Whistling Jack ( VILLAGE TALES EP. 20 )

A disused path leads the storyteller to where a dog he walks looks fixedly, but nothing appears unusual. 

The dog is right and the storyteller regrets his wandering into something terrifying. 

On the brink of being lost he is drawn back by a familiar sound.


An animal’s senses of hearing and smell are phenomenal, what other finely tuned senses they possess we can only guess at. If you’ve ever had a pet, particularly a dog, you can get a feeling they are sensitive to things about which we have little or no knowledge.What I have found disconcerting is how a dog will sometimes look fixedly at something which they can apparently see, but we cannot. 

I no longer have a pet, my dog died some years ago, but as a favour I take Paul’s dog ‘Lola’ out for a walk. Paul has the village shop and gossip exchange, his description not mine. He seldom has the time to take Lola out for a good run so if I’m in the mood for a walk up onto the common and the woods beyond, I call in and see if Lola wants to accompany me.

Lola is a rescue dog and got her name from the boat she was found hiding in. She’s a Collie cross, predominantly black, with a white blaze and four white paws. She has the intelligence and energy of a Collie with the same desire to please. 
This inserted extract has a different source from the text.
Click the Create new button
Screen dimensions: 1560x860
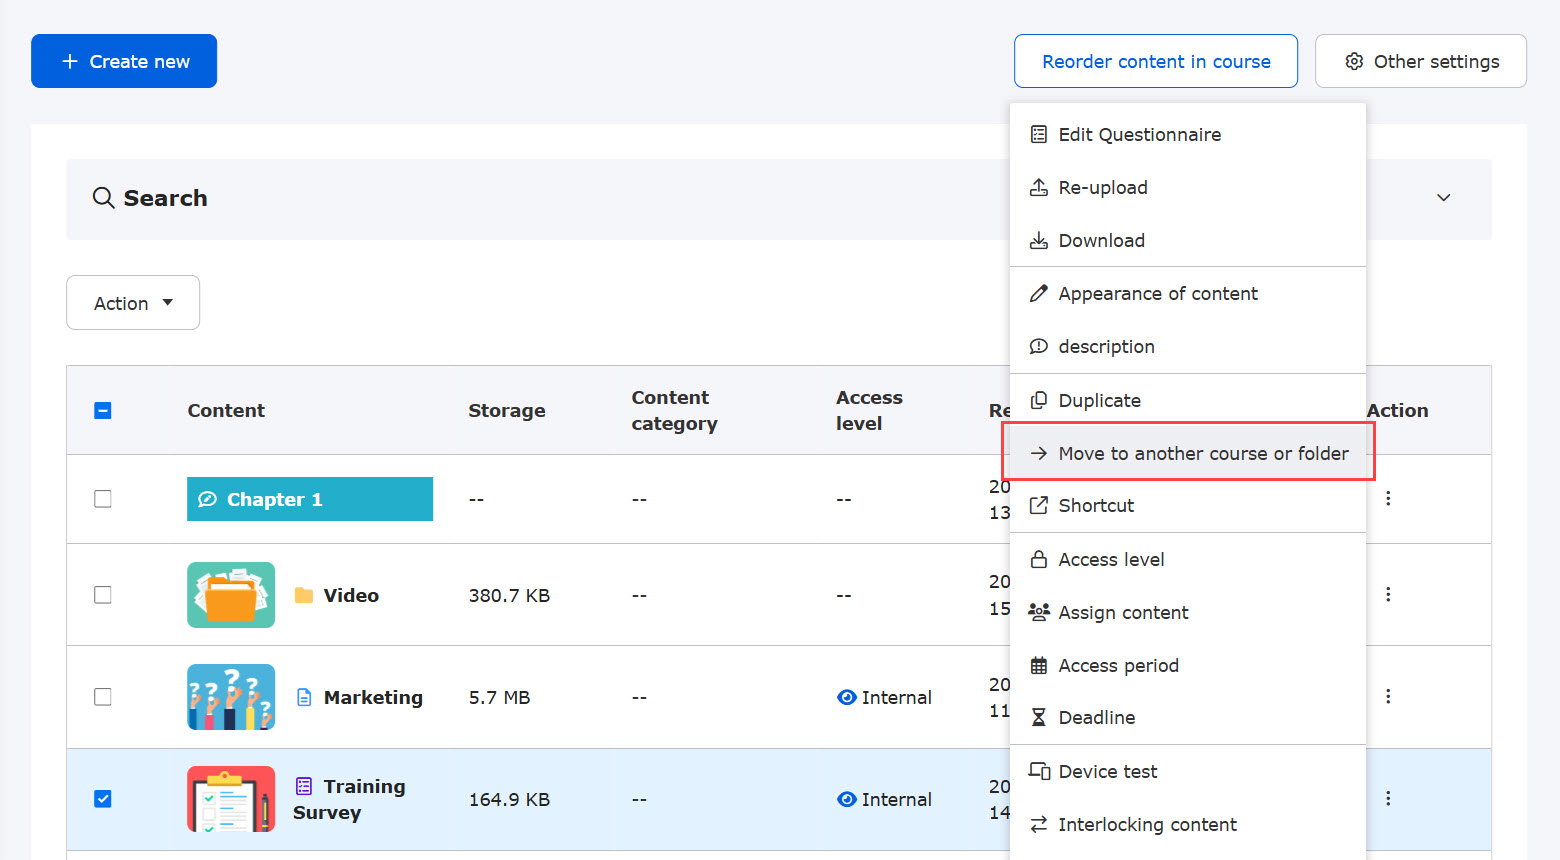pos(124,61)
At the same point in our walk Lola would pause by the intersection of two footpaths. The one we were on, and another that crossed it almost at right angles that was hardly used, if at all. It possessed all the characteristics of a path with tall straight trees either sides, but lacked the trodden thread at its centre. I would turn to see Lola had stopped and was looking steadfastly down the overgrown path that we had passed to our right, if in fact a path was what it was or ever had been. She would hardly notice my return as I stood by her side and looked in the same direction trying to understand what it was that fascinated her. She would eventually look up wondering why it was I couldn’t see what she obviously could. 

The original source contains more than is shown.